=== What the exercise asks ===
In the data that follows, every line containing the word "computer" should be returned.

[Saved entries]
----------------------------------------
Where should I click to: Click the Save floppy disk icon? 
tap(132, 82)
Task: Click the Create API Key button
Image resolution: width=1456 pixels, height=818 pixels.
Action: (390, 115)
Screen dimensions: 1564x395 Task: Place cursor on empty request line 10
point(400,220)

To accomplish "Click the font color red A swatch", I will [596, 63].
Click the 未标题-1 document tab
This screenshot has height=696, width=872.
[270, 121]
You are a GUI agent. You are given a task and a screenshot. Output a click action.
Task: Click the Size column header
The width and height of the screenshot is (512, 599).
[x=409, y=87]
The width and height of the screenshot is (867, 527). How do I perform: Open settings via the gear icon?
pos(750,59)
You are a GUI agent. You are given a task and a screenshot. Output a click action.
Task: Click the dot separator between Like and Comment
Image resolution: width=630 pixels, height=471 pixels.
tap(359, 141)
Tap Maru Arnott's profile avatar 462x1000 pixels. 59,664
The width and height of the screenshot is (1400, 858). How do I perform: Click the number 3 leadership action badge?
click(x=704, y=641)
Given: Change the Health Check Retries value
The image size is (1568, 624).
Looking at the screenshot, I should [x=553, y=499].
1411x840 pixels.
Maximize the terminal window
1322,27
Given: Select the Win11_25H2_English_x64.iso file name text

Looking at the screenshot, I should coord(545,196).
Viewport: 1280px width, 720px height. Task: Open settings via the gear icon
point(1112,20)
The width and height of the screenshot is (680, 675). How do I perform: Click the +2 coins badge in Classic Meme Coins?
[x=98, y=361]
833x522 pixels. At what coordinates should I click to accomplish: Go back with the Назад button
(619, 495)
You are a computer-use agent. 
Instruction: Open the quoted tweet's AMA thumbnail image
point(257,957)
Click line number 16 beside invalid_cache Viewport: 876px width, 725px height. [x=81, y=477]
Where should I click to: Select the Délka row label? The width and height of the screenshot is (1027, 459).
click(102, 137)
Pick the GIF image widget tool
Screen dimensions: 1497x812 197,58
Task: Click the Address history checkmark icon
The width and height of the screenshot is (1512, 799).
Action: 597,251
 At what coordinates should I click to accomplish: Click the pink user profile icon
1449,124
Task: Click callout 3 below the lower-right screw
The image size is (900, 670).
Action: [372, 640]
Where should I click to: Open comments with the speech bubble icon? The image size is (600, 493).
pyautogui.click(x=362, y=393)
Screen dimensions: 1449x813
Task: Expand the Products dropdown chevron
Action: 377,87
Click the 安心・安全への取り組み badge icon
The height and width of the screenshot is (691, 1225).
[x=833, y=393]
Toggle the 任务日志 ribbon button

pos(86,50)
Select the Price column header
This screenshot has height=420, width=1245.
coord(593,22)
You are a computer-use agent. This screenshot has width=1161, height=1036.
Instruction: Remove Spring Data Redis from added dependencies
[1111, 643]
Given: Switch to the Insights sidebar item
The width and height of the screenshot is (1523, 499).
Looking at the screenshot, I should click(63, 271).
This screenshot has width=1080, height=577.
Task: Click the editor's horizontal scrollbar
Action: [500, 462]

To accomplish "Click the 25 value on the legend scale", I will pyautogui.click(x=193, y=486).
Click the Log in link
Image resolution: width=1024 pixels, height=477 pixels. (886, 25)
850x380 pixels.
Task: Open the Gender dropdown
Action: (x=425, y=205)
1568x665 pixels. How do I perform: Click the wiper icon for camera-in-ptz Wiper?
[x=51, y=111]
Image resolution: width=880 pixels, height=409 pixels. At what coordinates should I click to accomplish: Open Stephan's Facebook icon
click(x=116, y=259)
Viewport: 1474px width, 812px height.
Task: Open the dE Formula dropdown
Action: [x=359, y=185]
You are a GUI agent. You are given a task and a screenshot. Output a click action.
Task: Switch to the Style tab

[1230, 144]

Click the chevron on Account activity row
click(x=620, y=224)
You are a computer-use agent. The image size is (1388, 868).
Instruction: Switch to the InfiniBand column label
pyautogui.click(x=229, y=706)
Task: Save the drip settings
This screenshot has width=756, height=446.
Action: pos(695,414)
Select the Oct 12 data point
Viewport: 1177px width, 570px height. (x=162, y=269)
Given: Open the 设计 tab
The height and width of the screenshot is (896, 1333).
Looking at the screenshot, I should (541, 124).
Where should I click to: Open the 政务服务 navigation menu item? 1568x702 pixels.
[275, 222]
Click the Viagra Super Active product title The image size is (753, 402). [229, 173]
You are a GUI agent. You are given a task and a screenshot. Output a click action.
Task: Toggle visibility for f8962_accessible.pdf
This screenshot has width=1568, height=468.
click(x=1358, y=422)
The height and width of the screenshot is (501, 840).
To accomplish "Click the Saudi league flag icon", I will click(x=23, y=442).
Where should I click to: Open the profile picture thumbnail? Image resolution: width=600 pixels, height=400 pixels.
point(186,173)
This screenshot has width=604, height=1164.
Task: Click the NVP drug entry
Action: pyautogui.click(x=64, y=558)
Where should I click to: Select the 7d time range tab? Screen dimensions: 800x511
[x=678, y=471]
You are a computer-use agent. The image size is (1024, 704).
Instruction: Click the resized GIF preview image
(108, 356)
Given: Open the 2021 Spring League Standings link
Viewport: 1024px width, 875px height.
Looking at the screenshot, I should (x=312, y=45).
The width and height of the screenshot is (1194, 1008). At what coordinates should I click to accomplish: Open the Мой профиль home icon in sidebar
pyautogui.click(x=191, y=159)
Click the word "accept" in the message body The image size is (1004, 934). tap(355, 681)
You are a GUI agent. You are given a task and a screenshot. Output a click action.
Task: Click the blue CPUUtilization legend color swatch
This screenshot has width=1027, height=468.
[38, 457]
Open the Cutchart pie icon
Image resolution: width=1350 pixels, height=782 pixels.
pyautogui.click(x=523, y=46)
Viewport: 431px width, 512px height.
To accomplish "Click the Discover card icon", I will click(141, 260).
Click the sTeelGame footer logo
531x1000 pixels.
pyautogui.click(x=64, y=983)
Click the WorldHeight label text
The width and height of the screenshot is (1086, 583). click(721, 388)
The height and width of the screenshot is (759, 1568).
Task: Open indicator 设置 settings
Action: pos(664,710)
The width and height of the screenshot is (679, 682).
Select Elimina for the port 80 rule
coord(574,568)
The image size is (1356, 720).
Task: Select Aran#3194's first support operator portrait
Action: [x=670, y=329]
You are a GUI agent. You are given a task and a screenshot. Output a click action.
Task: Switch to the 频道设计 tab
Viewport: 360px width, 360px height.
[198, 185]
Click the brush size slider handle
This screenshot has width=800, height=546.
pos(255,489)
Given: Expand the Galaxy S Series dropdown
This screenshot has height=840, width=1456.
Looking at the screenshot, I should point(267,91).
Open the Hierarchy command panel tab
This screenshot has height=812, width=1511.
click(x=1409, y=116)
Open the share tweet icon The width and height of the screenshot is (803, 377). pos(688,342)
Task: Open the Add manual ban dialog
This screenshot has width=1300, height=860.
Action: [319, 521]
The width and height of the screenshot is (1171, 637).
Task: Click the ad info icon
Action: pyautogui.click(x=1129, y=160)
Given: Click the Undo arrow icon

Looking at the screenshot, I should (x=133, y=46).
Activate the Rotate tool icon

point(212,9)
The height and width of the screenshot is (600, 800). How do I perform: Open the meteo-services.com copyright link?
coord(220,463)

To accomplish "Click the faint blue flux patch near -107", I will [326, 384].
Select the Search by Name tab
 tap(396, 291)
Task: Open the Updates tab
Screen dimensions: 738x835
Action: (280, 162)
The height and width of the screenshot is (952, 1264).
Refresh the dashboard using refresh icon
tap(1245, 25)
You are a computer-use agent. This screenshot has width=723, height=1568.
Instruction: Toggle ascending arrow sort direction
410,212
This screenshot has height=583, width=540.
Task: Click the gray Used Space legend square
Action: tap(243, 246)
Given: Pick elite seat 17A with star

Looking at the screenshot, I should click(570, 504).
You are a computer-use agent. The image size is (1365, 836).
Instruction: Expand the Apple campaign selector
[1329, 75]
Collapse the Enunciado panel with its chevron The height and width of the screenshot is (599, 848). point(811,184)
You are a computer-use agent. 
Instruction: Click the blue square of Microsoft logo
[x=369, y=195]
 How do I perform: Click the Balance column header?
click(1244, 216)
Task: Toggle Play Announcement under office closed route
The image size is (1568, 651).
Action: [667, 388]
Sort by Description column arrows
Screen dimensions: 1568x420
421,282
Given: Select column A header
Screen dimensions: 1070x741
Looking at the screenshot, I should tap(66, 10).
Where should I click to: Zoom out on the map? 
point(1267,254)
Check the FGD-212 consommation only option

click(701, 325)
----------------------------------------
=== Result for this exercise ===
You are a computer-use agent. 
You are a computer-use agent. This screenshot has width=1161, height=1036.
You are a computer-use agent. The image size is (1388, 868).
You are a computer-use agent. The image size is (1024, 704).
You are a computer-use agent. This screenshot has width=723, height=1568.
You are a computer-use agent. The image size is (1365, 836).
You are a computer-use agent. 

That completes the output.